Permalink 06:23:00 am by cassie, Categories: Announcements [A]

I have visions that I cannot contain to myself. The are not as the men of the Bible had, but of a different kind. Visions that spur me toward acting my part, towards living up to my calling. Every day I wake up to a new day and for a moment, I am content with who I am ? the average, Christian, middle-class, stable-family-smiling teenage girl. Every day I wake to my image in the mirror and look with distaste at my imperfect skin and my visible physical and inner flaws. It is then that I have my visions as I gaze into the mirror. I write this not to mystify, but rather to make my purpose in sharing these things a bit clearer. I write this because I am tormented by these visions. I see myself destitute, waiting for hope from a Christlike-one. And I see another version of myself walk by me, as I sit on the ground, and the other version of me walks by with unseeing eyes, assuming my own lost cause. Whether my indifferent version of myself chooses to acknowledge it or not, I see myself destitute and lost. Moreover, while the Indifferent Me does not change, and Destitute Me does not change, one touch of a hand and one kind word, and one word of God's mercy and grace could change my destitute world. Whether I decide or not to notice, or care about the needs of my brothers and sisters in Christ is not indicative of whether or not the people are hurting. Apathy does no good to the world, and God has not called us to apathy in the first place. With that thought, I am a broken woman. My face in the mirror stops my breath and I am lost for a lone word to say in defense of myself, for I am so ashamed of what I see, of the dirtiness of even my already-redeemed soul.

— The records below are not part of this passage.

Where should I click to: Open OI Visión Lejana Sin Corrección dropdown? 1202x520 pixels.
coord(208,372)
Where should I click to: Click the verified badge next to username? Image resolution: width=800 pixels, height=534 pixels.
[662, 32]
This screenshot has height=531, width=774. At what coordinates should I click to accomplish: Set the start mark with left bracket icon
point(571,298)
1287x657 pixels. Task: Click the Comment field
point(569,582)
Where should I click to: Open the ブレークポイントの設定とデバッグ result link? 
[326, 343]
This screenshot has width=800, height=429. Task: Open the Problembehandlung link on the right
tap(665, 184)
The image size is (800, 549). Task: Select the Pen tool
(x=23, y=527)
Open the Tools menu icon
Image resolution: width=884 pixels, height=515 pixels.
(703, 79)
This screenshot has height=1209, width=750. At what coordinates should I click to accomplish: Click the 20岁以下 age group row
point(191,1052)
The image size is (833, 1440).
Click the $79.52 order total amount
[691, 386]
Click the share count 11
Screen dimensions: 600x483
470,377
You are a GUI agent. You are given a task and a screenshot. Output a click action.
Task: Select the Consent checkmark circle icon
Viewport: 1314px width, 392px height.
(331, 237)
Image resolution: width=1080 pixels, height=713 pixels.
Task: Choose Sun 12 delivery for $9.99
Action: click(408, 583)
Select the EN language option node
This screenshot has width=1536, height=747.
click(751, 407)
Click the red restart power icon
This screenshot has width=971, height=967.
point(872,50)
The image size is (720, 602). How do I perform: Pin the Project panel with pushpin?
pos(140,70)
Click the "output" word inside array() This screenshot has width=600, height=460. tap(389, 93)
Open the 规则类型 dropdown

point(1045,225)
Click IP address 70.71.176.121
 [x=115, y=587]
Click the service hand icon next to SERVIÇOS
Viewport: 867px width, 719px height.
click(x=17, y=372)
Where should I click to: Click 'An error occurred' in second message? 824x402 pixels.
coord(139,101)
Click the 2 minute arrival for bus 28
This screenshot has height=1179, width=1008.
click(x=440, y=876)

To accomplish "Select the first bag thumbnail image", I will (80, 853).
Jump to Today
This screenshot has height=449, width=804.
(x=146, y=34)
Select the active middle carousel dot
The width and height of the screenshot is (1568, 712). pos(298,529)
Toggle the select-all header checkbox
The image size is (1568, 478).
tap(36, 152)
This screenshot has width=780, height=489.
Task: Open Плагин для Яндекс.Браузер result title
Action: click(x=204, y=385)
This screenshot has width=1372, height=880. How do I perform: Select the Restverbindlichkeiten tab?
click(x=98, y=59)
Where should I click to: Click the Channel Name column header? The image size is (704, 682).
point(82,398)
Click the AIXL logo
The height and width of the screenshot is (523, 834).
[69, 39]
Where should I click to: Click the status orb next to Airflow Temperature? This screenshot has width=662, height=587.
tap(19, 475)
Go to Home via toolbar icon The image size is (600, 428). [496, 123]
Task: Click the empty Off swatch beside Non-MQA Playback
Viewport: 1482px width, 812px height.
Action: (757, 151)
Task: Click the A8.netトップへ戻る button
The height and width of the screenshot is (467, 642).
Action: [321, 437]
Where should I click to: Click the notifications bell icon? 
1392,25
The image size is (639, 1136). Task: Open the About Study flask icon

Every day I wake to my closet full of clothes, and every day I am afraid of them. I am ashamed to have so many when I could live off two sets. The dirty-faced, downtrodden people of the world look at me reproachfully. "Cassie, where did you get such wealth, and why do you hoard it so?" I am so burdened all the time that I do not know what to do with myself. I do not know how to handle this weight that I hold, and I do not feel worthy of it. Why me, Lord? I know that little can be done through my stubborn self, but the burden never lifts and the weight never gives. I know, only, that this burden is of God, because why else would I care? I know myself. I know that I am as selfish as they come ? so why does the world pain me, and why does it entreat me to its service before God? I know, I know, I know. Yet, I do not know what to do with this weight, for I simply know that it is my calling to bear it. My own faithfulness to God comes in waves, I again must confess, but the burden is what ultimately shames me back to His arms and his forgiving love. My people, my God's people, are suffering for Him. They are being stuck with needles beneath their fingernails, and they are being clothed in rags and imprisoned. They are tortured until they become skeleton-men, with nothing left but a shred of life and their souls hanging feebly in the balance between earth and heaven, imploring their bodies to let them free from their misery, just to see God. The persecuted church - the persecuted people - is a reality that is not dependant on our level of respect for the facts.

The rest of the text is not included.